Création des Hospices civils de Lyon

28 nivôse an X (18 janvier 1802)

La tradition hospitalière de Lyon remonte au VIe siècle où un petit hôpital fut fondé par le roi Childebert. Par la suite de nombreux autres établissements s'ouvrirent, mais au moment de la Révolution ne subsistaient guère plus que l'Hôtel-Dieu remontant au XIIe siècle et la Charité créée au XVIe siècle.

Les recteurs bénévoles qui dirigeaient chacun d'eux ayant démissionné en 1791 et 1792, des administrateurs avaient été nommés par la ville. En mars 1797, en application de la loi du 16 vendémiaire an V, une commission administrative unique fut chargée par la municipalité de gérer les " hôpitaux civils ".

En janvier 1802, Chaptal vint à Lyon comme ministre de l'Intérieur. Médecin, sensibilisé à la question hospitalière, il étudia attentivement la marche des deux établissements.Au cours du séjour à Lyon de Bonaparte pour la " Consulta Cisalpine ", le 28 nivôse an X (18 janvier 1802), dérogeant au régime général, il promulgua un arrêté mettant fin à la commission municipale et plaçant à la tête des hospices civils de Lyon un conseil général présidé par le préfet et les trois maires de la ville.

L'ordonnance du 31 octobre 1821 sur l'administration des hôpitaux ne fut pas appliquée aux hospices de Lyon, dont l'organisation spéciale fut consacrée par l'ordonnance royale de juin 1845 qui leur rattachait l'hôpital de l'Antiquaille. Ils ne furent pas concernés non plus par la loi du 7 août 1851, ni par celles d'assistance publique du 5 août 1879 et du 15 juillet 1893. Cependant, à la suite du décret du 26 mars 1852, les membres du conseil ne furent plus nommés par le ministre mais par le préfet.

Le conseil municipal était représenté dans tous les établissements hospitaliers français.

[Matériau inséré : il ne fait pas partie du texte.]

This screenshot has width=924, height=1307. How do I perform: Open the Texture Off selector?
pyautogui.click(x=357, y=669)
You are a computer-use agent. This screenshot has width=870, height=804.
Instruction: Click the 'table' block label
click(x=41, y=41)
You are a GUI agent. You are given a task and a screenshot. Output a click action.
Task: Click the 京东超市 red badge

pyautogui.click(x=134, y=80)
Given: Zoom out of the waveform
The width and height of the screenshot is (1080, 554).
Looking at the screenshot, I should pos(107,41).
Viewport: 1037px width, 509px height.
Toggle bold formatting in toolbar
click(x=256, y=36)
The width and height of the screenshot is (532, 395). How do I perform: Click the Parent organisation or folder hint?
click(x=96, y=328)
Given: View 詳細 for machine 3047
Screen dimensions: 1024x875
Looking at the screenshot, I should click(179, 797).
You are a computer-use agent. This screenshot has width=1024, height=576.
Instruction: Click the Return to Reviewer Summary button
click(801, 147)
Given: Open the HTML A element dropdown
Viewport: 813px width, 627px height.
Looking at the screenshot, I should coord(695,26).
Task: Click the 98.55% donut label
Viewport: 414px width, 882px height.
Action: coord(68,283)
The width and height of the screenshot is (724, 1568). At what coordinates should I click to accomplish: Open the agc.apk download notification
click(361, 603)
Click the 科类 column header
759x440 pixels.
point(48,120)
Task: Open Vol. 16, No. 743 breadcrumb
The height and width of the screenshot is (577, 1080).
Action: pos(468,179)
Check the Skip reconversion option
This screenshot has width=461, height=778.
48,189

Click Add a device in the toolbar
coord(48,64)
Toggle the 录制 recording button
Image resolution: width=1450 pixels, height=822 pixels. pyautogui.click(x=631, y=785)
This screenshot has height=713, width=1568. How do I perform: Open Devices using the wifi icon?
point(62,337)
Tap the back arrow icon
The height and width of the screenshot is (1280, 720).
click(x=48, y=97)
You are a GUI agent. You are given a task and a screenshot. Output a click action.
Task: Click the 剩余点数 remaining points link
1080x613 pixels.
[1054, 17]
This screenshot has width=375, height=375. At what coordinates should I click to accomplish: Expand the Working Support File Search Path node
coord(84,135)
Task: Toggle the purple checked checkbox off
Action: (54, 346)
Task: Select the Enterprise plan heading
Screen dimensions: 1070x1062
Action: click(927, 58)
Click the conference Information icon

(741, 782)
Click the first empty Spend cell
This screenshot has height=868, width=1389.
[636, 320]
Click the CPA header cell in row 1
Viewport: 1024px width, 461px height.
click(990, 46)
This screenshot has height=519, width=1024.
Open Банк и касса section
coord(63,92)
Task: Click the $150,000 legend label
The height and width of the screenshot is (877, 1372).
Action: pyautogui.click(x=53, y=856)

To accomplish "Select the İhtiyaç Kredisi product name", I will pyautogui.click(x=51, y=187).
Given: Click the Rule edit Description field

Mais celui de Lyon ne put entrer dans le conseil d'administration des hospices civils avant le 10 mars 1920, où les membres du conseil dont le maire devint président de droit passèrent, de vingt-cinq nommés par le préfet, à trente dont le tiers fut nommé par le conseil municipal.

Second centre hospitalier de France, les Hospices de Lyon s'agrandirent considérablement à partir du second tiers du XIXe siècle d'établissements neufs ou rattachés.Jusqu'à la création des directeurs, après la seconde guerre mondiale, chacun fut géré par un administrateur-directeur assisté d'un économe.